**PROBLEM REQUIREMENTS**
Give the data below again exactly as written, but without the pictures.

(Stored data entries)

--------------------

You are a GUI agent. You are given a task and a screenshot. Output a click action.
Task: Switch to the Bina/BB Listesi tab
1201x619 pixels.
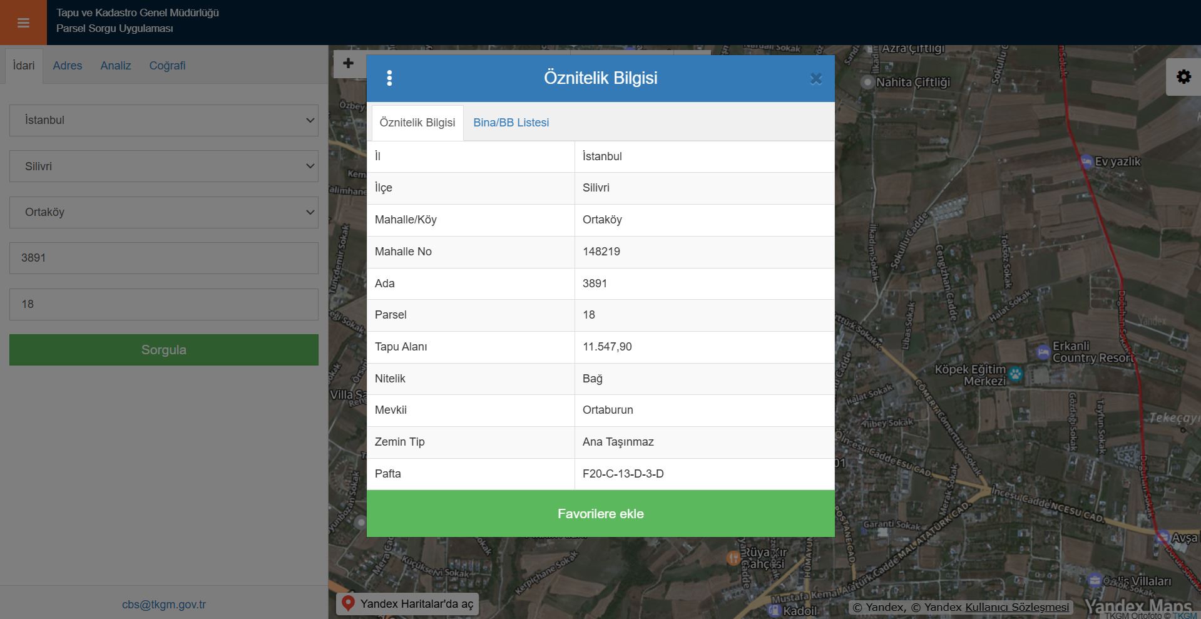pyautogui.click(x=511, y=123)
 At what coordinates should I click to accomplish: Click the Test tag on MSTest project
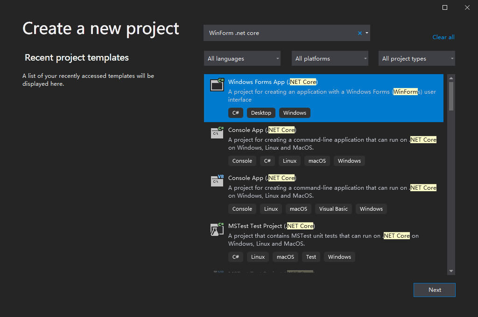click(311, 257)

--------------------

**RESPONSE AREA**
You are a GUI agent. You are given a task and a screenshot. Output a click action.
Task: Switch to the Bina/BB Listesi tab
1201x619 pixels.
pyautogui.click(x=511, y=123)
 At what coordinates should I click to accomplish: Click the Test tag on MSTest project
click(311, 257)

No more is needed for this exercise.